By author photo Jenny Craig Team


You might have heard the term “water weight” during your healthy lifestyle journey. The technical name for it is edema, and it’s also called water retention or fluid retention. But what is it? Is it bad? And how can it affect your efforts to lose weight? Here’s everything you need to know about water weight.

What is water weight?

This may surprise you, but around 50 to 60% of the human body is made up of water! So of course everybody has some water weight. But what is usually being referred to by the term “water weight” is excess water retention (or fluid retention), the body holding on to more water than it strictly needs. This can lead to bloating, puffiness, and an uncomfortable feeling. It can also mean that your weight fluctuates by up to 2 kilograms throughout the day.

Who experiences water weight?

Sometimes, water weight can be a sign of more significant issues, such as kidney or heart disease. Check with your GP if you have any concerns that you might be at risk from these conditions, and before embarking on a healthy lifestyle regime.

Usually, though, water weight is a result of dietary and lifestyle factors.

Pregnant and menstruating people are likely to experience water retention, and that’s normal.

A sedentary lifestyle (sometimes unavoidable, to a degree, because of work requirements!) can exacerbate water retention. Sitting or standing for a long time can prevent fluids from circulating around the body effectively.

Certain medications can increase water retention, particularly some anti-inflammatories and oral contraceptives.

Finally, water retention happens to many people with high-salt, high-carb diets, as well as diets lacking in potassium and magnesium.

How you can lose water weight

It can be frustrating to see the scales going up and down so much when you’re making many of the diet and exercise changes necessary to live a healthy life. If you feel bloated in the abdomen, arms and legs in particular, try some of these fixes and notice the difference.

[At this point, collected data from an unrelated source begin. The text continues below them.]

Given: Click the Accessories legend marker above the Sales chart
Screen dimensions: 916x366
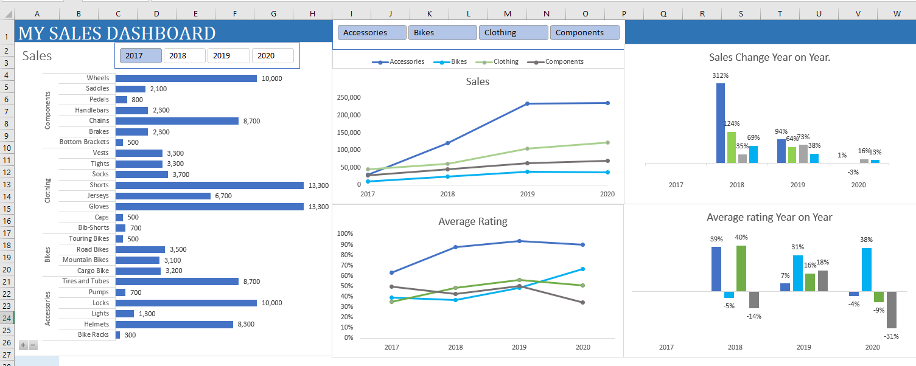Looking at the screenshot, I should pyautogui.click(x=380, y=62).
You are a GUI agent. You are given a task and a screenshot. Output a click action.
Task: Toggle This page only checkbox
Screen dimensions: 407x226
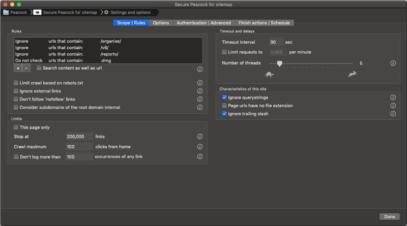click(16, 127)
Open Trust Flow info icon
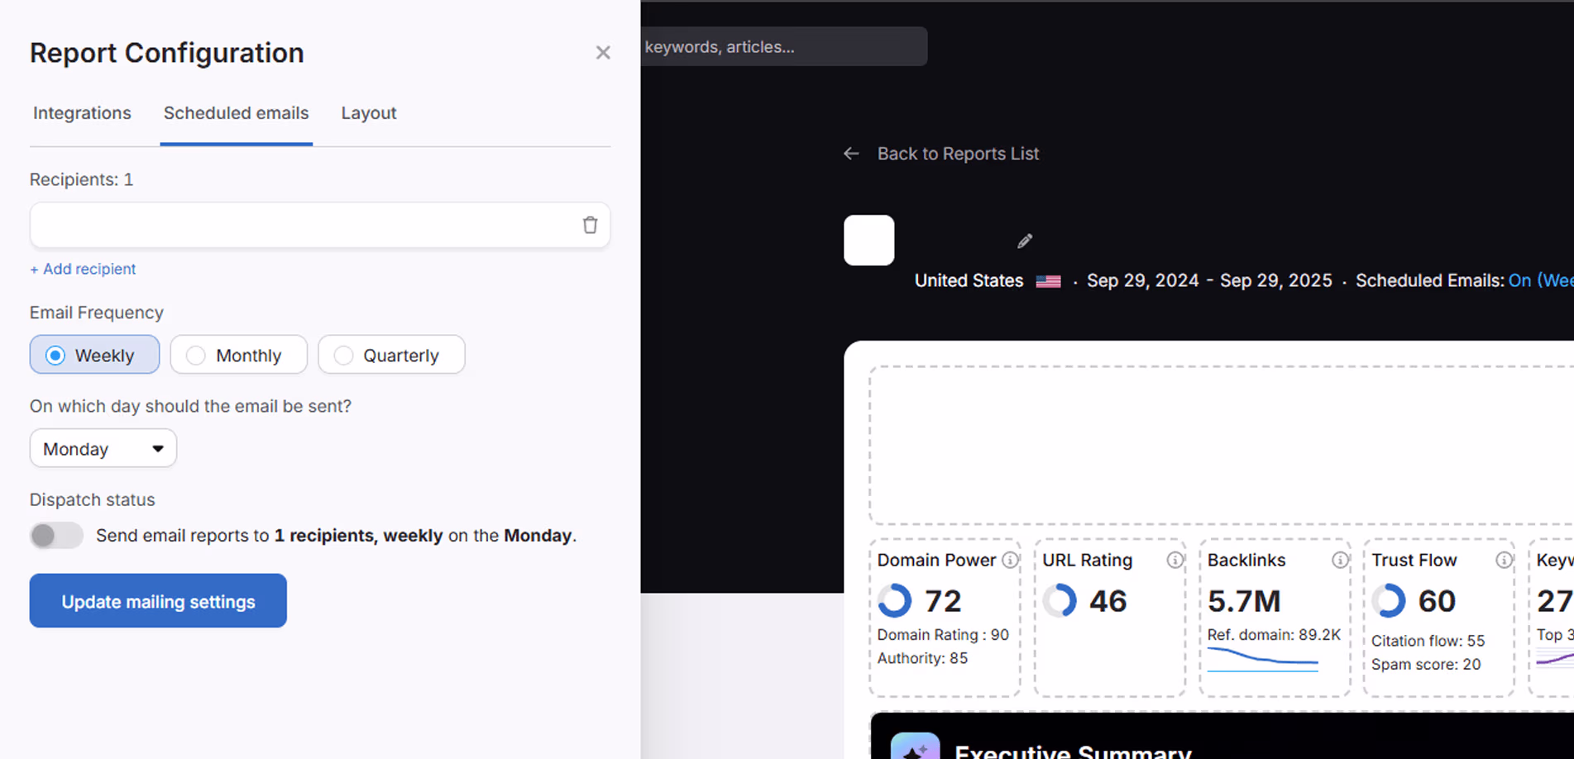1574x759 pixels. 1504,560
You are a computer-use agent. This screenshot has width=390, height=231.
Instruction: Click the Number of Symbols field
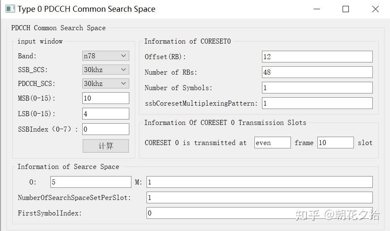317,88
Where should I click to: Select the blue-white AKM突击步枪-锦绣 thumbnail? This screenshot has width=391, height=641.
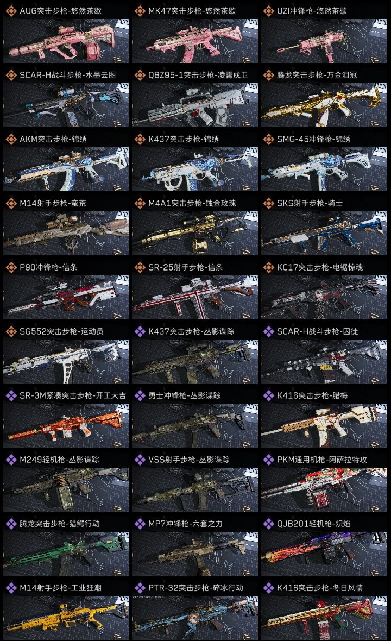pyautogui.click(x=66, y=169)
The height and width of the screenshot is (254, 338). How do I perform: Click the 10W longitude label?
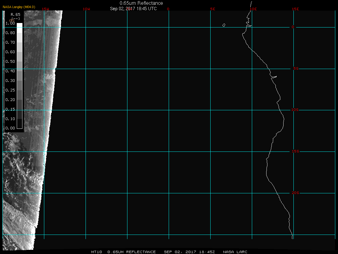86,9
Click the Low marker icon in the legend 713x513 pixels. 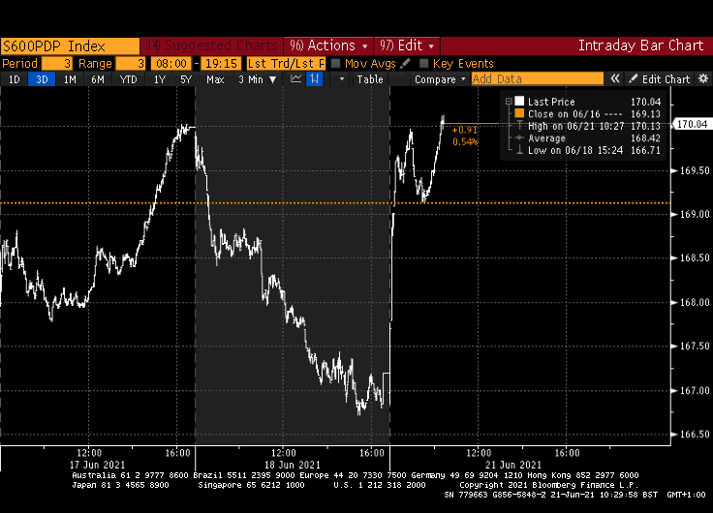pos(519,151)
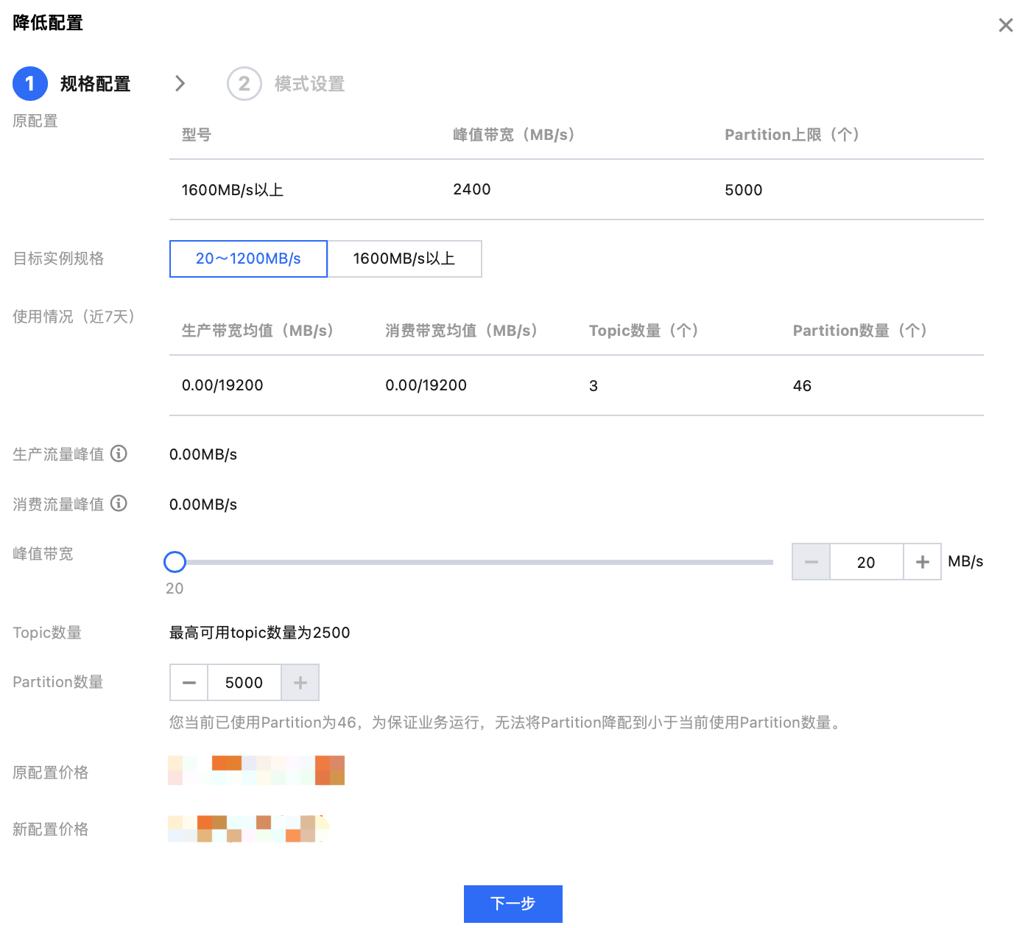Decrease Partition count with minus button
This screenshot has width=1028, height=928.
(x=189, y=683)
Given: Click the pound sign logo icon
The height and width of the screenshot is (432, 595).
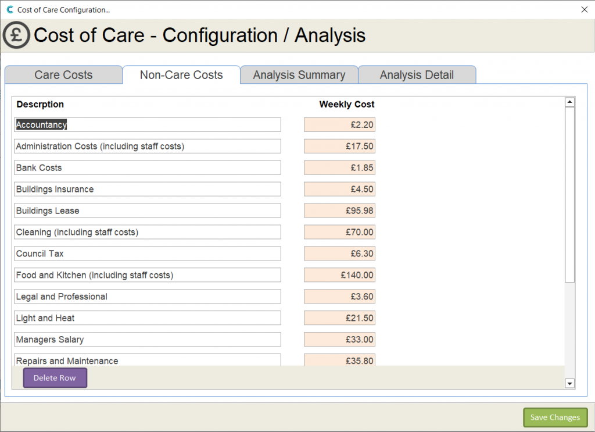Looking at the screenshot, I should [x=16, y=35].
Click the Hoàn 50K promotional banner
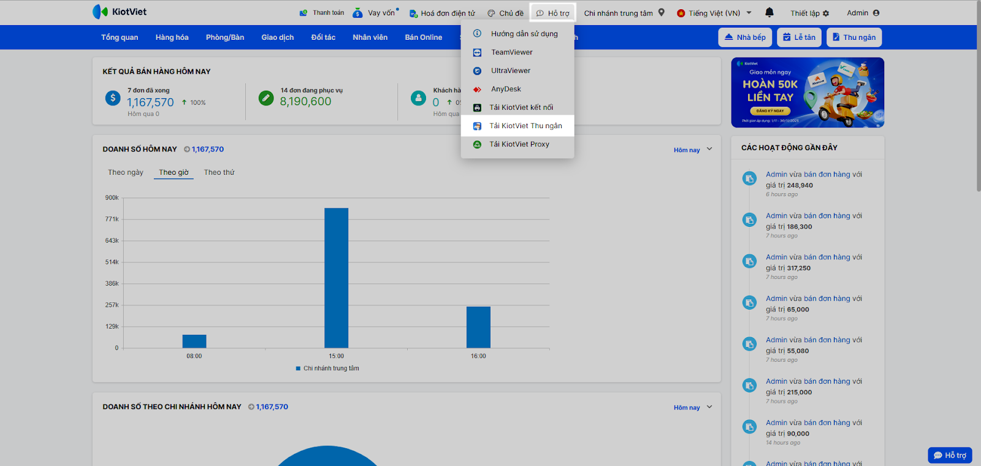Viewport: 981px width, 466px height. 807,93
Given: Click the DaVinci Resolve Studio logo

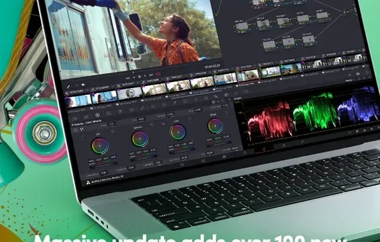Looking at the screenshot, I should [x=89, y=182].
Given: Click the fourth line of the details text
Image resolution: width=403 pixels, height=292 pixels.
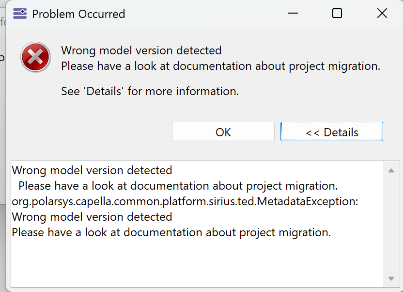Looking at the screenshot, I should pyautogui.click(x=92, y=217).
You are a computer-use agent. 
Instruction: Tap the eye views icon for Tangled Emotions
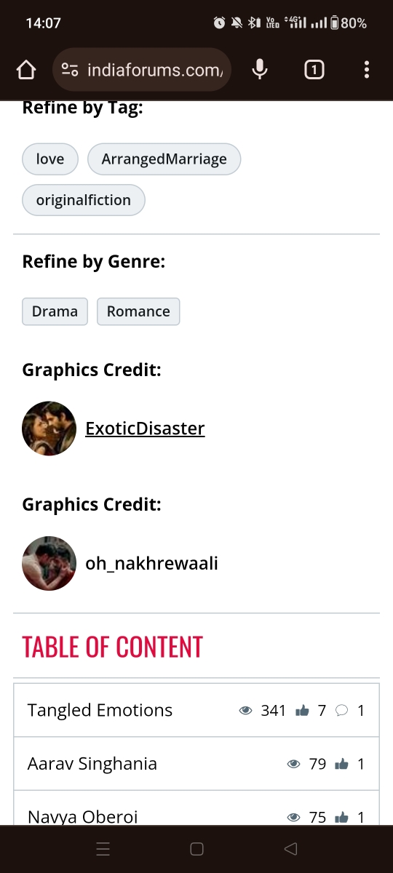point(246,711)
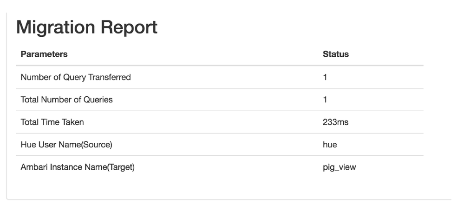Select the 'pig_view' instance value
The width and height of the screenshot is (464, 213).
[339, 167]
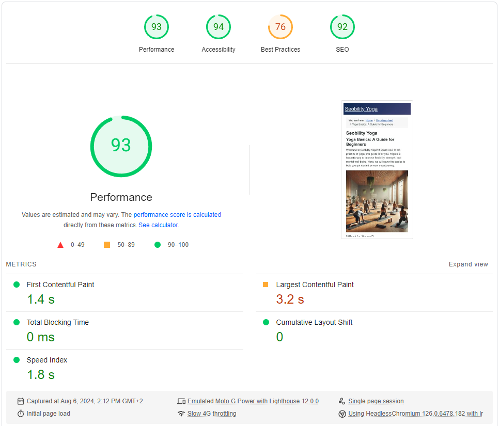Click the red triangle 0–49 legend icon
The height and width of the screenshot is (426, 499).
click(x=60, y=244)
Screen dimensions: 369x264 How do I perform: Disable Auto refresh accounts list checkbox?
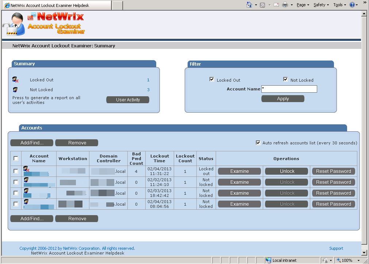click(258, 143)
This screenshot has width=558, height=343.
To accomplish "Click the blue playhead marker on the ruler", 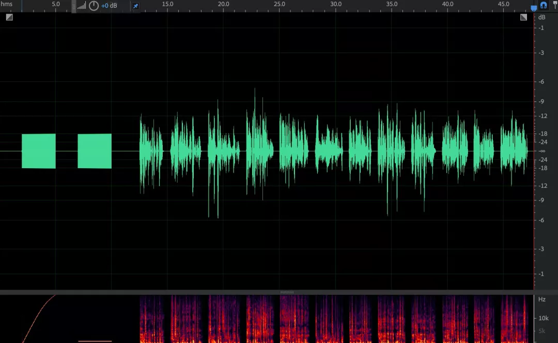I will pos(534,8).
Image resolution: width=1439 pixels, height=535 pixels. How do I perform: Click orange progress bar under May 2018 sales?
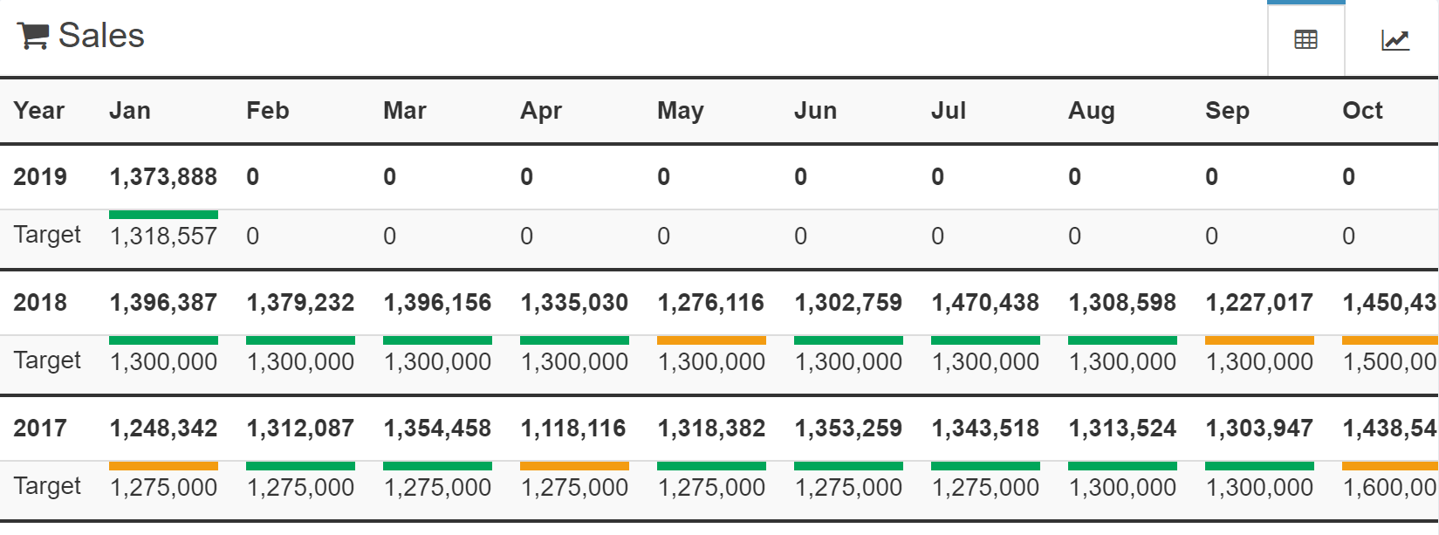pyautogui.click(x=711, y=340)
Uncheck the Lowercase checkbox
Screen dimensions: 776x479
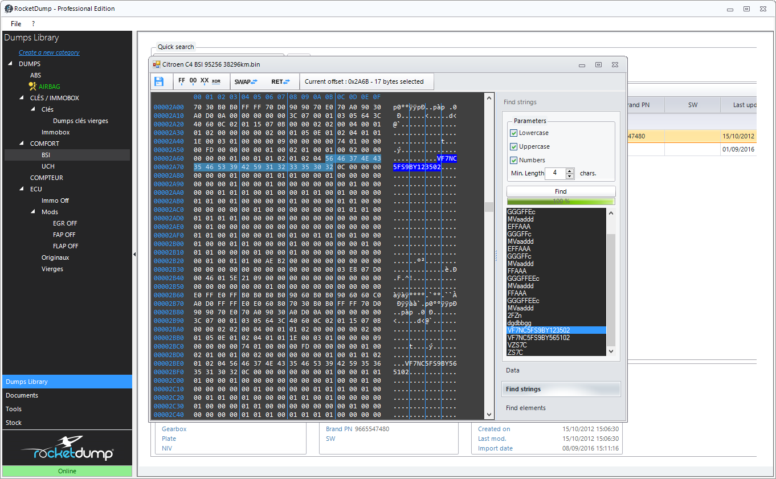514,133
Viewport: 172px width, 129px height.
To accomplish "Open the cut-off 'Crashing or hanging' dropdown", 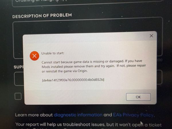I will (87, 3).
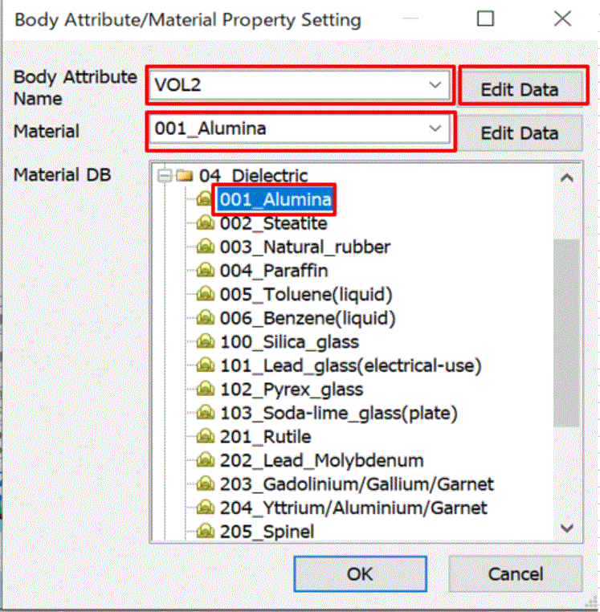Click the 100_Silica_glass material icon
This screenshot has width=600, height=612.
click(x=206, y=342)
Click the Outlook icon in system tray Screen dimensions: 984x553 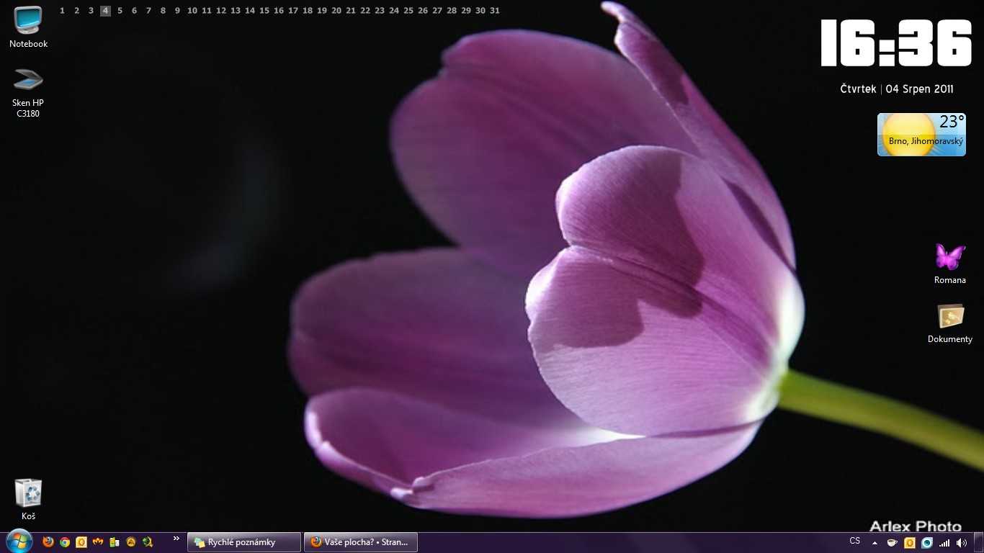pos(910,542)
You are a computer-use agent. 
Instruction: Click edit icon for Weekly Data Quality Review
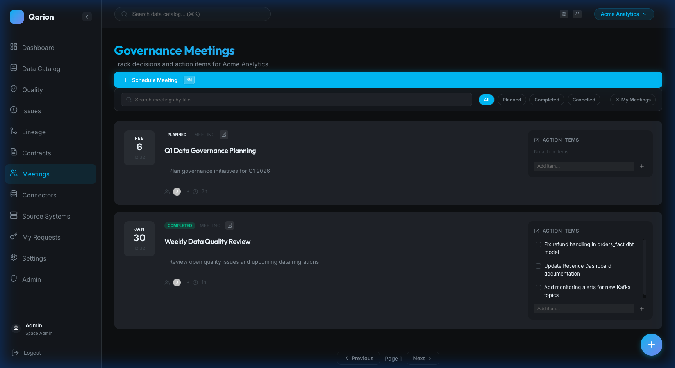pos(230,226)
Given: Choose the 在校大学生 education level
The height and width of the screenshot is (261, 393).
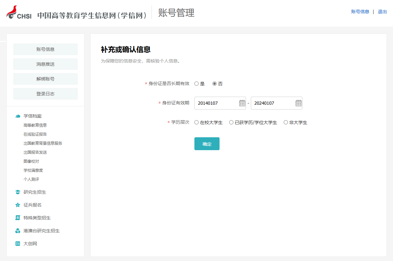Looking at the screenshot, I should click(196, 122).
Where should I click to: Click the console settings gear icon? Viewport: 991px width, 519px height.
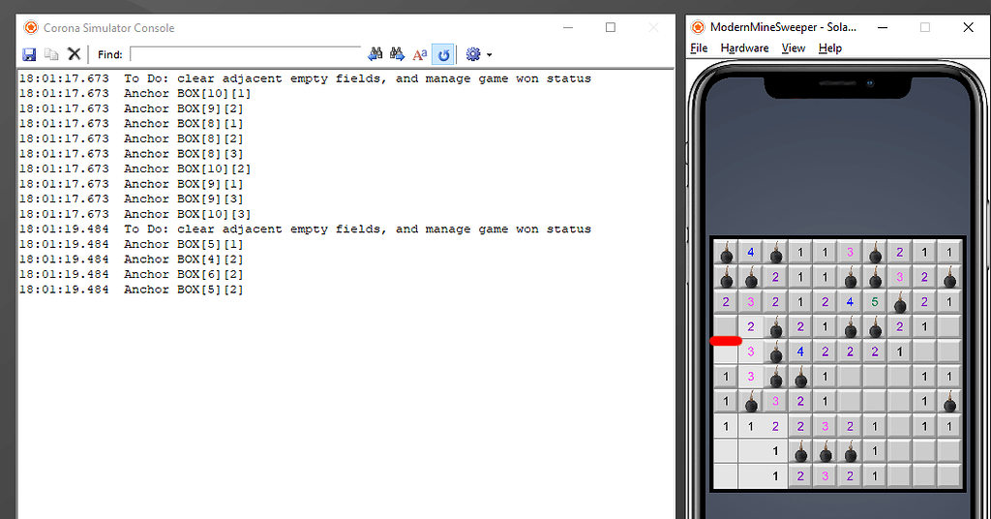(x=472, y=54)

Drink more water: Although it might seem counterintuitive, drinking more water can in fact reduce water retention. When your body is dehydrated it is likely to cling to the water reserves it has, storing it in tissue rather than letting it pass through the kidneys as urine. If you’re drinking enough water, your body will be hydrated and won’t need to cling onto that water. Check the colour of your urine for guidance. If your pee is golden or yellow, you need to drink more water. (That doesn’t mean sugar-laden soft drink!) Eating water-rich foods can also help reduce water retention; think, watermelon, strawberries, tomatoes, and other fruit and vegetables.

Get active: Anyone embarking on a healthy lifestyle should be doing this anyway, but reducing water weight is another reason to exercise. Especially if you sit or stand for much of the day, getting moving will keep the fluids circulating around your body. Exercise also causes you to sweat, and sweat is water. It’s important to stay hydrated during and after exercise, though.

Many people find that they lose water weight when they first start trying to lose weight, but then the process slows as their diets and exercise regimes stabilise. Losing water weight can help you feel better, and the diet and lifestyle changes required to drop that water weight will be good for you in other ways, too.